Protein interaction pathways and networks are critically-required for a vast range of biological processes. Improved discovery of candidate druggable
proteins within specific cell, tissue and disease contexts will aid development of new treatments. Predicting protein interaction networks from gene expression data can provide valuable insights into normal and disease biology. For example, the resulting
protein networks can be used to identify potentially druggable targets and
drug candidates for testing in cell and
animal disease models. The advent of whole-transcriptome expression profiling techniques-that catalogue
protein-coding genes expressed within cells and tissues-has enabled development of individual algorithms for particular tasks. For example,: (i) gene ontology algorithms that predict gene/
protein subsets involved in related cell processes; (ii) algorithms that predict intracellular
protein interaction pathways; and (iii) algorithms that correlate druggable
protein targets with known drugs and/or
drug candidates.
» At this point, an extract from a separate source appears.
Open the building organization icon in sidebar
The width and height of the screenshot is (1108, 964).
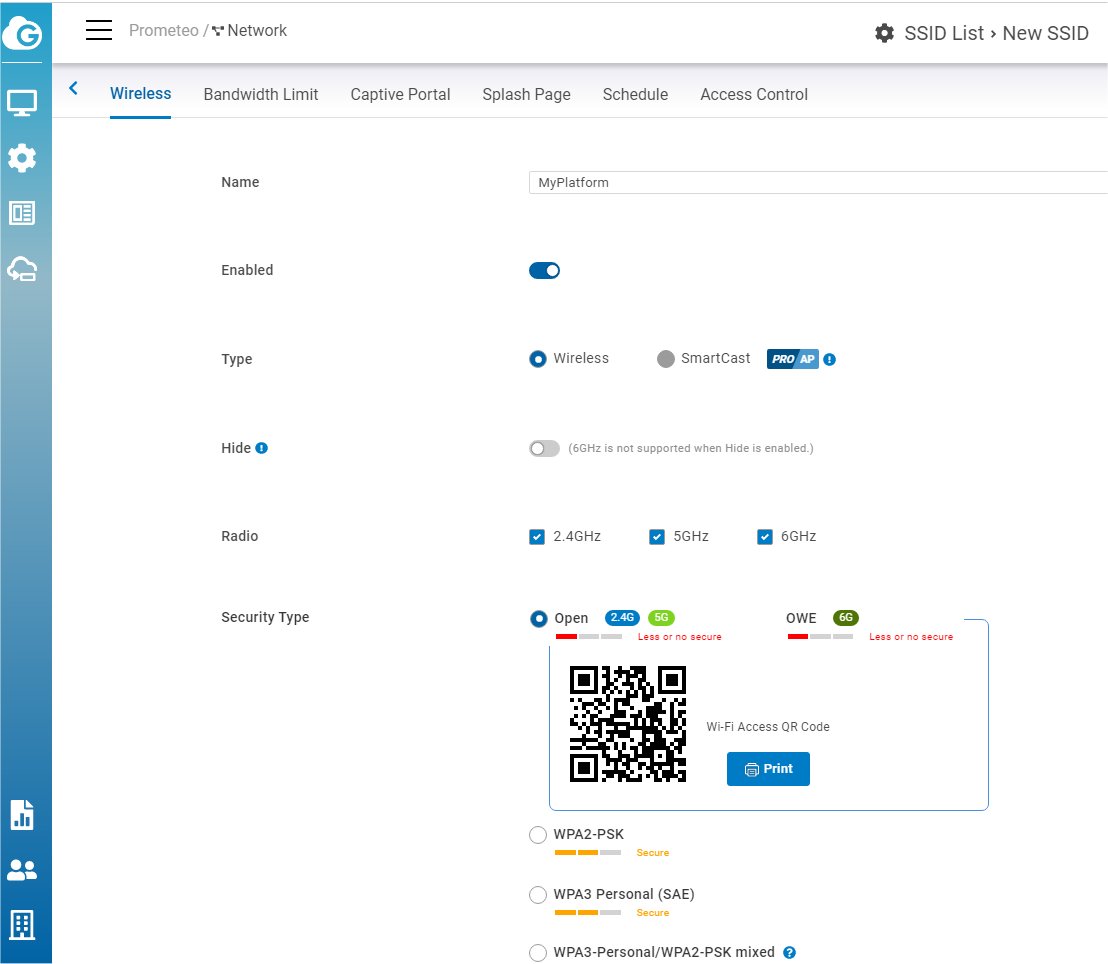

This review examines approaches, advantages and disadvantages of existing gene expression, gene ontology, and
protein network prediction algorithms. Using this framework, we examine current efforts to combine these algorithms into pipelines to enable identification of druggable targets, and associated known drugs, using gene expression datasets. In doing so, new opportunities are identified for development of powerful algorithm pipelines, suitable for wide use by non-bioinformaticians, that can predict protein interaction networks, druggable
proteins, and related drugs from user gene expression datasets.